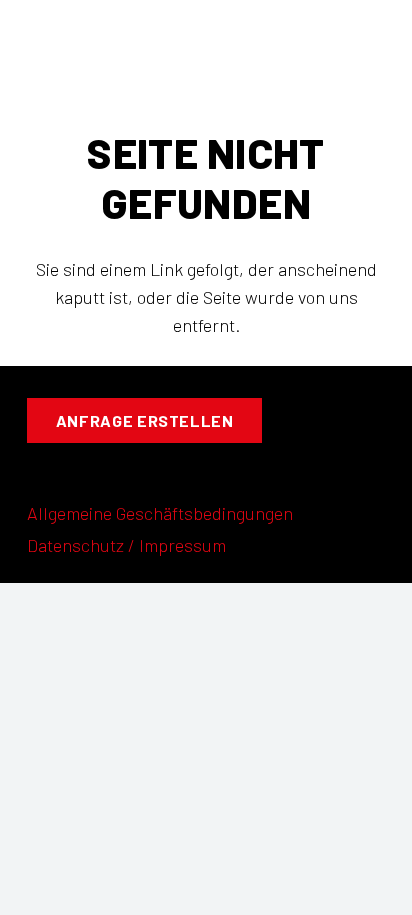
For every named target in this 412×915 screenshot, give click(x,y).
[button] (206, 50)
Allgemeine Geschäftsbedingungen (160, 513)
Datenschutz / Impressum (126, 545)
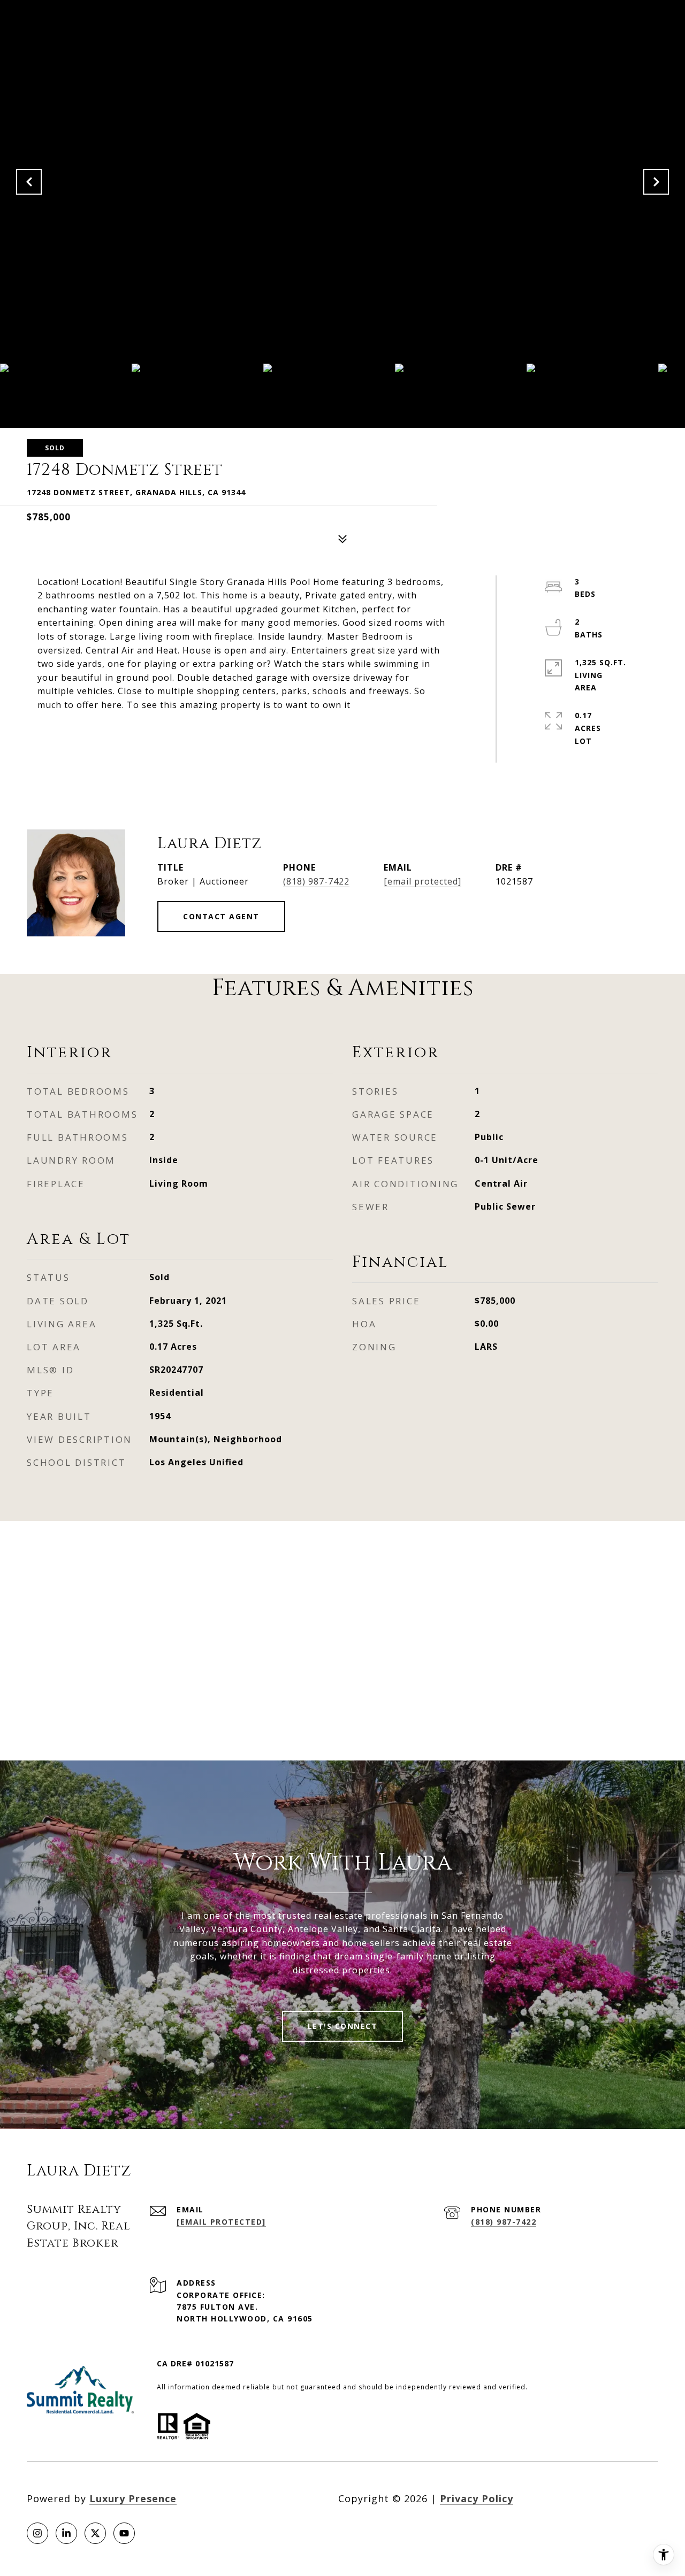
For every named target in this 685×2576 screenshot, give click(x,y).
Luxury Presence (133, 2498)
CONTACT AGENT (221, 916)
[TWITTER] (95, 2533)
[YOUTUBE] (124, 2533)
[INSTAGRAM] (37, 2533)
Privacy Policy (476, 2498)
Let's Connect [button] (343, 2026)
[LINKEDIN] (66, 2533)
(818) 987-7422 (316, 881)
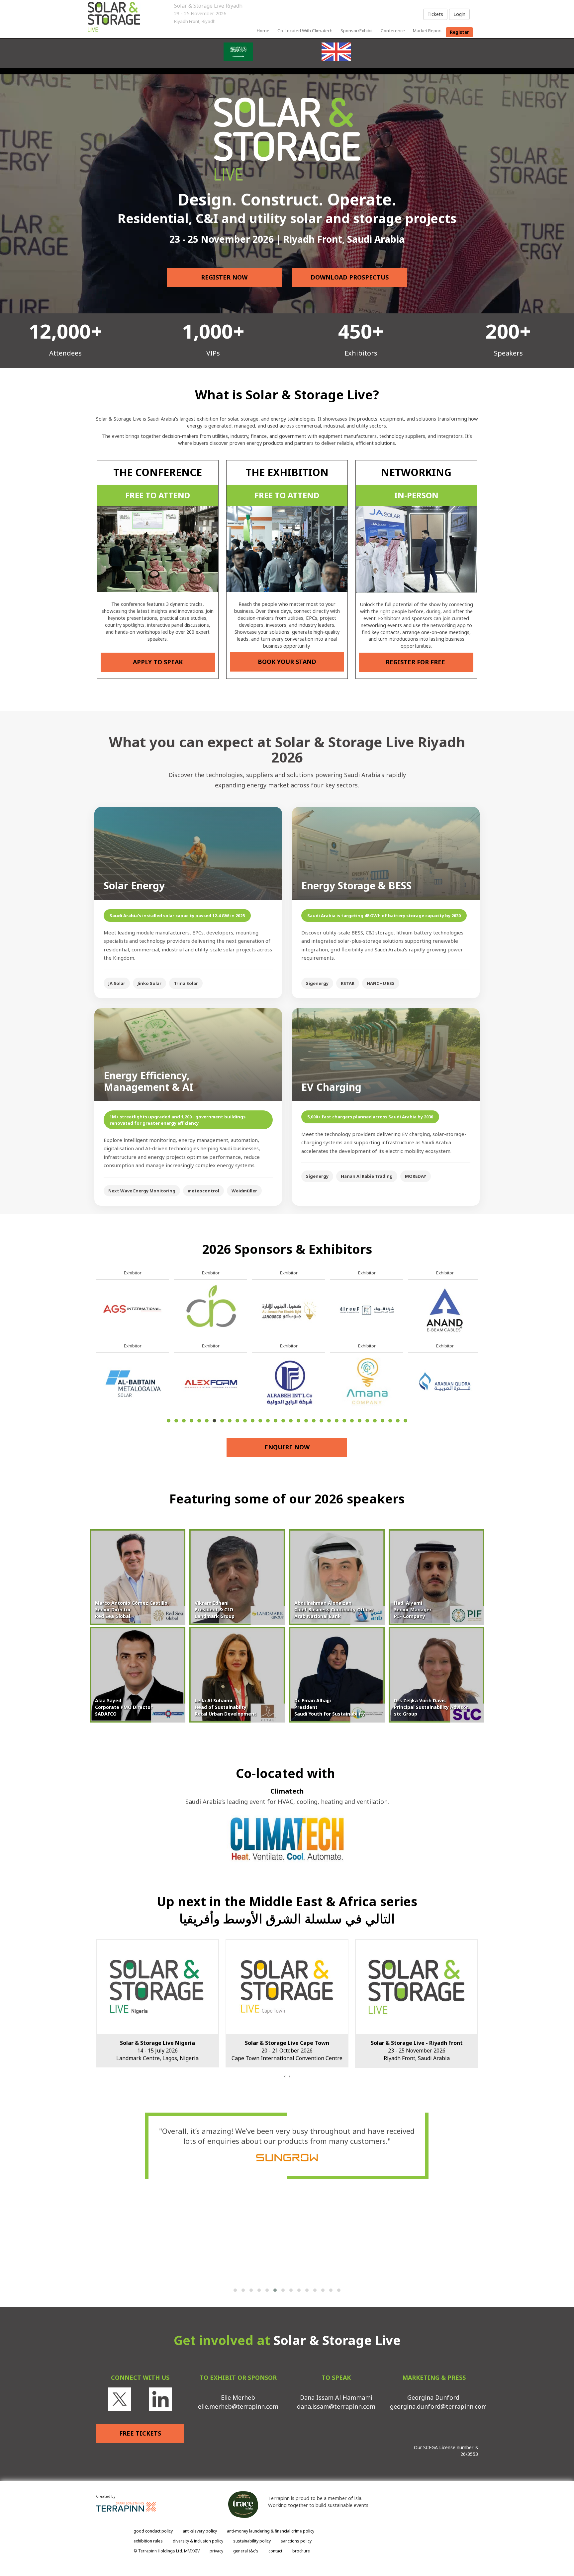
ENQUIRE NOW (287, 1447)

__What the exercise asks__:
Repeat the records above exactly, leaving out the pictures.

__Output of the task__:
For every named target in this 412×915 screenshot, give click(x,y).
[button] (206, 50)
Allgemeine Geschäftsbedingungen (160, 513)
Datenschutz / Impressum (126, 545)
For every named target in this 685×2576 screenshot, give click(x,y).
Luxury Presence (133, 2498)
CONTACT AGENT (221, 916)
[TWITTER] (95, 2533)
[YOUTUBE] (124, 2533)
[INSTAGRAM] (37, 2533)
Privacy Policy (476, 2498)
Let's Connect [button] (343, 2026)
[LINKEDIN] (66, 2533)
(818) 987-7422 (316, 881)
ENQUIRE NOW (287, 1447)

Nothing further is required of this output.